La commission estime que le Comité des Ministres devrait donner délégation au Secrétaire Général pour s'informer auprès des divers États du sort réservé à ses recommandations, et lui demander également de tenir l'Assemblée régulièrement informée de ses démarches.
(d) L'Assemblée s'est souvent plainte que le Comité des Ministres ne réponde pas avec assez de détails aux recommandations qui lui sont faites. Le Comité des Ministres a effectivement déjà donné à ses représentants au Comité Mixte l'instruction de répondre avec le plus de détail possible aux recommandations de l'Assemblée. Toutefois, pour maintenir la meilleure collaboration entre le Comité des Ministres et l'Assemblée, il serait peut-être utile de faire une application plus profonde des dispositions de l'article 15 du Règlement intérieur du Comité des Ministres, article qui stipule que, lorsqu'une recommandation de l'Assemblée n'est que partiellement acceptable, le Comité la transmettra pour nouvel examen au Président de l'Assemblée avec ses remarques.
(e) Parmi les activités actuelles du Conseil de l'Europe, il faut mettre au premier plan celle des comités d'experts qui sont réunis par les gouvernements en vue de rechercher une unification européenne dans des domaines particuliers.
Toutefois, l'expérience a montré que les comités d'experts travaillent de façon peu efficace lorsque les gouvernements n'ont pas indiqué préalablement quel est exactement le but politique à atteindre.

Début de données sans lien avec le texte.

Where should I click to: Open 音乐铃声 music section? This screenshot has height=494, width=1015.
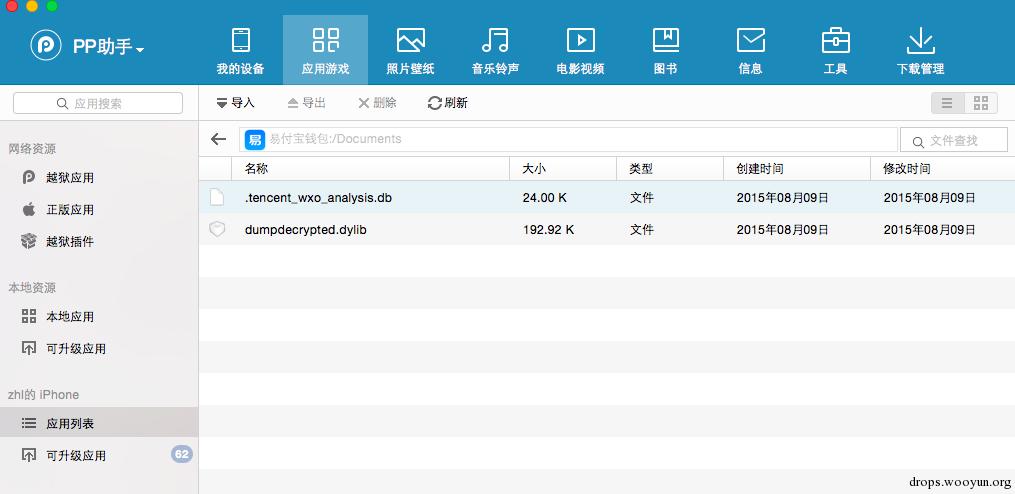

C'est pourquoi la commission estime que les gouvernements ne devraient jamais réunir un comité d'experts sans déterminer dans la convo cation l'objectif que les experts doivent rechercher et quels sont les principes politiques sur lesquels les gouvernements se sont mis d'accord en vue d'atteindre cet objectif.
Dans l'ensemble, les propositions de la commission rejoignent donc très exactement les conclusions du Secrétaire Général dans son rapport sur la coopération européenne.
Au moment où la Communauté des Six vient de se constituer et fait preuve d'une activité croissante, il apparaît indispensable que le Conseil de l'Europe reprenne quelque dynamisme et que, sur le plan des quinze États membres, il fasse un nouvel effort pour faire mûrir l'union européenne.
Les propositions de réforme faites par le Secrétaire Général du Conseil de l'Europe sont excellentes, mais votre rapporteur estime qu'elles ne sont qu'un minimum. Ce minimum, toutefois, pourrait être précieux si les Membres du Conseil de l'Europe, animés d'un réel désir de coordonner leurs actions politiques, veulent tirer le plus grand parti des institutions dont ils disposent.
Trop souvent dans ces dernières années les membres de l'Assemblée ont eu le sentiment que les objections tantôt de l'une, tantôt de l'autre des puissances paralysaient l'action collective. Si cette situation subsistait, elle entraverait beaucoup l'action du Conseil de l'Europe. Nous devons donc espérer une modification dans l'état d'esprit actuel de l'ensemble des gouvernements, sous peine de voir l'Europe des Six se former, en laissant autour d'elle une Europe des Quinze tout à fait embryonnaire.